Ovarian Cancer
Ovarian cancer is the second most common type of gynaecologic cancer. The ovaries are composed of three distinct cell types: epithelial cells, germ cells, and stromal cells. Each of these cell types can give rise to different kinds of tumours. Ovarian cancer refers to any cancerous growth that occurs in the ovary. The majority of ovarian cancers arise from the epithelium (outer lining) of the ovary. 9 out of 10 ovarian tumours originate in the epithelial cells.

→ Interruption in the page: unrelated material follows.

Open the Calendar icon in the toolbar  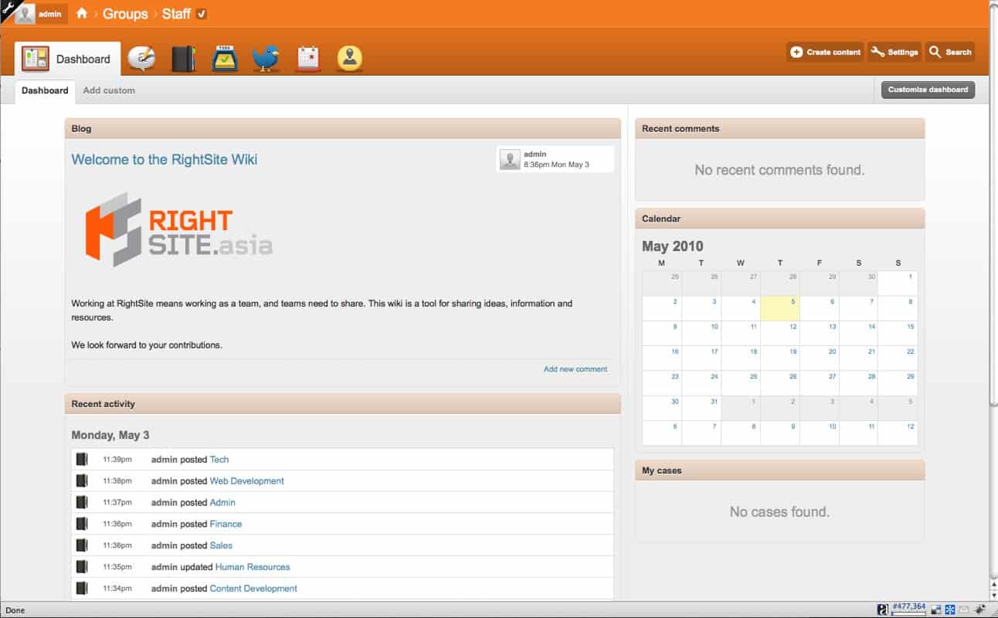pos(308,59)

In many cases, early stages of ovarian cancer do not present any symptoms.
Risk factors:
- Family history- Women with close relatives who have had ovarian cancer or Breast cancer, have a higher risk of developing ovarian cancer
- Age-The majority of ovarian cancers occur in women over 65
- Higher number of total lifetime ovulations
- Infertility or fertility treatment
- Breast cancer– Women who have been diagnosed with Breast cancer have a higher risk of developing ovarian cancer
- HRT (Hormone replacement therapy) – HRT slightly increases a women’s risk of developing ovarian cancer. Experts say that the risk increases the longer the HRT continues, and returns to normal as soon as treatment stops
- Obesity/overweight- Being obese or overweight increases the risk of developing many cancers
- Endometriosis- Women who develop endometriosis have a higher risk of developing ovarian cancer compared with other women
Symptoms:
- Bloating
- Pelvic or abdominal pain
- Difficulty eating or feeling full quickly
- Urinary issues
Diagnosis:
- Ultrasound- Pelvic examination and transvaginal ultrasound
- Surgical biopsy of the tissue is used to confirm the diagnosis
- Additional imaging tests may be performed to determine if the disease has spread
Treatment:
The primary treatments for epithelial ovarian cancer are surgery, chemotherapy, and radiation therapy, delivered alone or in combination with another therapy.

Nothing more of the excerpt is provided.